Interface-engineered Gd₂O₃/ZrO₂ bilayer memristor for emulating synaptic plasticity in neuromorphic systems.

Rare-earth-based materials are attracting growing interest for neuromorphic devices due to their unique electronic structures, defect engineering capabilities, and high ionic mobility, which enable energy-efficient and highly controllable memristive switching behavior essential for brain-inspired computing. In this work, we demonstrate a bilayer Ag/Gd₂O₃/ZrO₂/Pt memristor that exhibits robust resistive switching behavior and reliable synaptic functionality.
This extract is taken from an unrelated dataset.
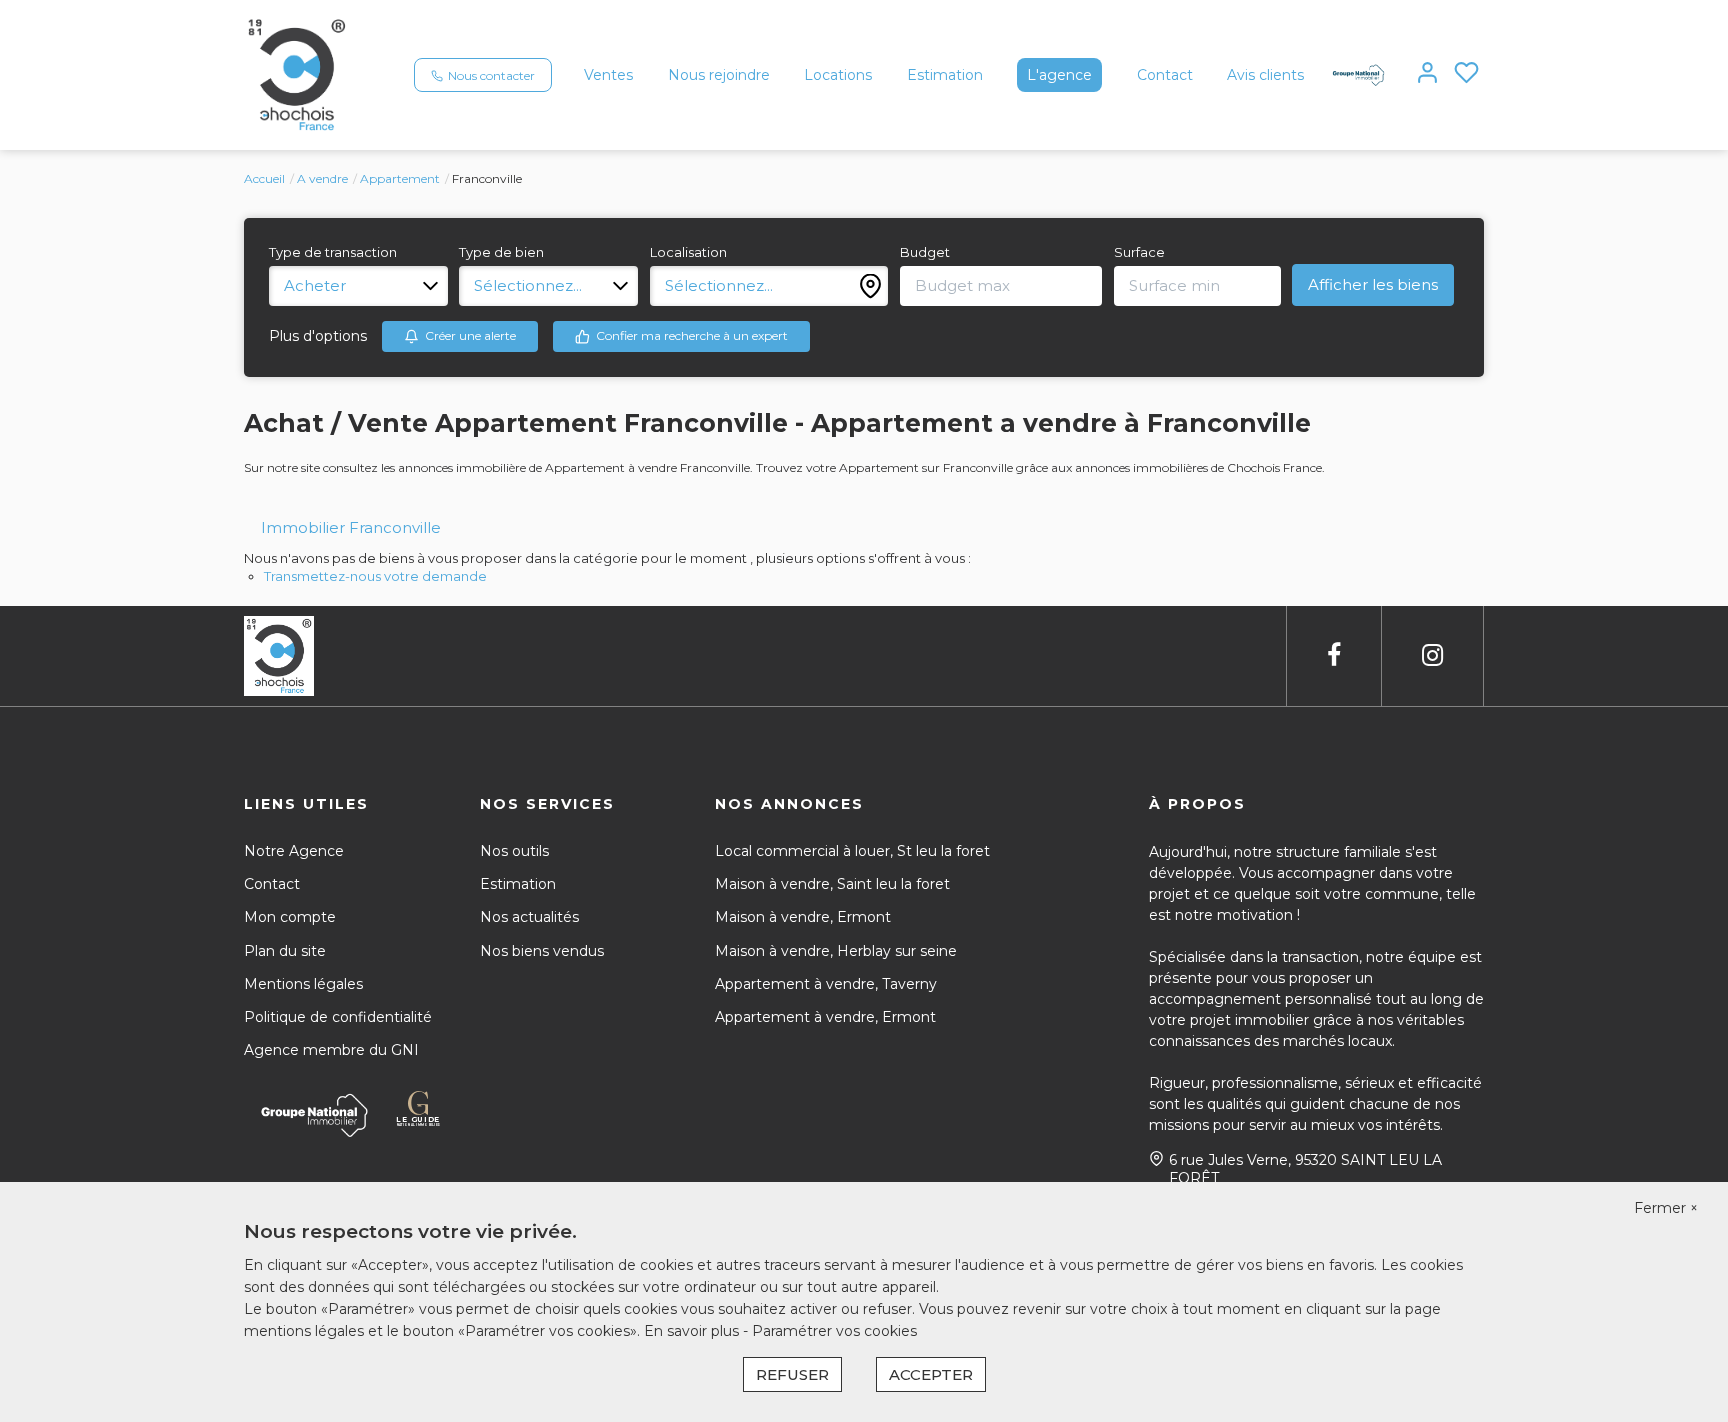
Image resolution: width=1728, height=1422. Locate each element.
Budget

The integration of a rare-earth Gd₂O₃ switching layer with a ZrO₂ modulation layer enables precise control over filament dynamics, resulting in a low operating voltage (<0.5 V), a high ON/OFF current ratio (∼108), stable direct-current (DC) endurance over 100 cycles, pulse endurance exceeding 5000 cycles, and long-term data retention beyond 5000 s. The device successfully emulates key biological synaptic functions, including short-term plasticity (paired-pulse facilitation and depression) and long-term potentiation/depression, with highly symmetric and linear conductance modulation. Furthermore, when the experimentally extracted conductance states are implemented in a multilayer perceptron network, a high pattern recognition accuracy of 97.5% is achieved on the MNIST dataset. These findings offer new insights into bilayer oxide architectures for scalable, energy-efficient, and hardware-level neurosynaptic systems.